[Stored records]
---

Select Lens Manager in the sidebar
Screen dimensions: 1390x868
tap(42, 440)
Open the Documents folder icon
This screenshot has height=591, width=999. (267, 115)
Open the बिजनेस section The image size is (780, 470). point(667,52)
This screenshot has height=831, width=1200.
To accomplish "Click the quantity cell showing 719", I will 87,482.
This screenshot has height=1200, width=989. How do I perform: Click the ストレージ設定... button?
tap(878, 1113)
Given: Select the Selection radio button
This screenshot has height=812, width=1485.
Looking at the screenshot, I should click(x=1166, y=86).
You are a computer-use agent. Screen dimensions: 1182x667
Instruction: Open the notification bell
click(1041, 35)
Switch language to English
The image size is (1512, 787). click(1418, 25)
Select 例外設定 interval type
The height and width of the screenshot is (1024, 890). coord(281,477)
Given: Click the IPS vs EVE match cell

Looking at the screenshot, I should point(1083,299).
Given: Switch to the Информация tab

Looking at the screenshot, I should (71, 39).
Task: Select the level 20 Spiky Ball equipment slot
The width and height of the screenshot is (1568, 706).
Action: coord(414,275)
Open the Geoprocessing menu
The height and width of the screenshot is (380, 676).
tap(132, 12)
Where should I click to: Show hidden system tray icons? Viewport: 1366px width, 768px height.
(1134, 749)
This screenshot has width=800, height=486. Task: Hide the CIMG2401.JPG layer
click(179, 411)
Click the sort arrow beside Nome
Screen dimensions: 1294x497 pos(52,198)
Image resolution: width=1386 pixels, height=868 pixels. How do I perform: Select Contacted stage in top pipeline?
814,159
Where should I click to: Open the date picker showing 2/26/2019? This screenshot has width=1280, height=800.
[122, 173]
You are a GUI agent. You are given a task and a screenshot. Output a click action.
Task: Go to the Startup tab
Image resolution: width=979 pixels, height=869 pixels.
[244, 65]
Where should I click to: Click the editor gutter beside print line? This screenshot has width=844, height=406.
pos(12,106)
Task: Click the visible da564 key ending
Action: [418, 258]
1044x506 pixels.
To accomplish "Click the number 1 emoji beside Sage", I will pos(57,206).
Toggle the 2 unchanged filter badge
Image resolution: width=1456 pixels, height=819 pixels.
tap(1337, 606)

---

→ Task details: Please return every line in the data that includes the string "agent".

→ Answer to the problem:
You are a computer-use agent. Screen dimensions: 1182x667
You are a GUI agent. You are given a task and a screenshot. Output a click action.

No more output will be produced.